WHAT THIS TASK INVOLVES:
Summarize the article below on the Met's sale of prints and photographs in two sentences.

BEGIN TEXT

Met to Sell $1 M. in Multiples to Raise Funds Amid Budget Shortfall

Robert Frank, Parade, Hoboken, New Jersey, 1955. Christie's

The Metropolitan Museum of Art in New York is selling more than 200 prints and photographs from its collection in order to raise funds amid a budget shortfall caused by the pandemic.

Nearly 220 works will be offered across three sales at Christie’s beginning on September 24, when a tranche of Civil War–era photographs will be offered. Also set for auction are works by artists such as Robert Frank, Roy Lichtenstein, and Frank Stella. Together, the three sales are expected to generate between $900,000 and $1.4 million.

Met director Max Hollien told Artnet News that all of the works selected for the present sales are duplicates from its collection. According to Artnet News, Tobias Meyer, a private art dealer and ex-Sotheby’s executive, is one of its advisors for the deaccessioning plan.

The museum is taking advantage of a pandemic-era policy change issued by the Association of Art Museum Directors that is set in place until April 2022. The adjustment allows museums to sell art from their holdings to raise funds for collection care, rather than just solely to pave the way for future acquisitions, as the pre-pandemic policy stipulated.

Other museum deaccessions prompted by the AAMD’s temporary policy have drawn criticism. Last year, the Baltimore Museum of Art planned to sell works by Andy Warhol, Clyfford Still, and Brice Marden at Sotheby’s in New York. After a public outcry, the museum withdrew the works at the last minute. That museum had planned to use the money gained from the sale to diversify the its collection, rather than to balance its budget as a result of financial fallout from the pandemic. Also last year, the Brooklyn Museum of Art sold Old Masters works to raise funds for collection maintenance.

Although deaccessioning is a regular practice at museums, institutions typically do not part with works as major as ones sold as of late. The recent sale of works from institutions’ holdings spurred a tense debate both within and beyond the museum world. Opponents of the practice claim that museums are selling crucial pieces of art history, and possibly landing them in private hands. Proponents allege that doing so allows institutions to radically reshape their collections, possibly in ways that allow for greater diversity.

Annually, the Met typically deaccessions around $10 million worth of art. Hollein has said that the museum has “significant endowment funds” allocated for acquisitions. As a result, the museum decided to sell the current cache of editions to support the museum’s staff in charge with managing collection care. “It seems appropriate to use the proceeds of our regular deaccession program to support salaries for collection care staff in this exceptional year,” Hollein told Artnet News.

“The Museum approaches deaccessioning with the same degree of strategy and deliberation as we apply to acquisitions,” said Holstein in a statement published by the Met in February. The museum’s estimated revenue losses was $150 million. “It will take years until we can expect the full return of tourism revenue,” Hollein wrote.

This is not the only time in recent memory that a New York museum has brought a trove of multiples to auction. In 2017, after an appraisal of its photography collection, the Museum of Modern Art auctioned nearly 400 historical photographs for $2 million. Proceeds from the sale went to the museum’s acquisition fund.

END TEXT
BEGIN DATASET EXTRACT

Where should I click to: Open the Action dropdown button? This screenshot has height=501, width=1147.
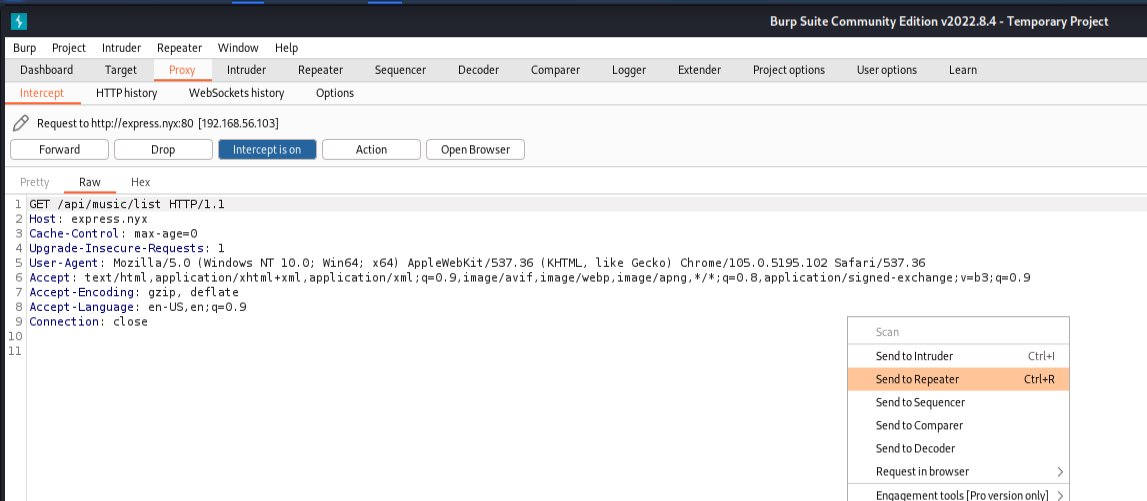(x=371, y=149)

END DATASET EXTRACT

SOLUTION TO THE EXERCISE:
The Metropolitan Museum of Art is selling nearly 220 duplicate prints and photographs in three sales at Christie's, expected to bring in $900,000 to $1.4 million, to raise funds amid a budget shortfall caused by the pandemic. It is using a temporary Association of Art Museum Directors policy, in place until April 2022, that lets museums sell works to fund collection care, and it will use the proceeds to support salaries for collection care staff.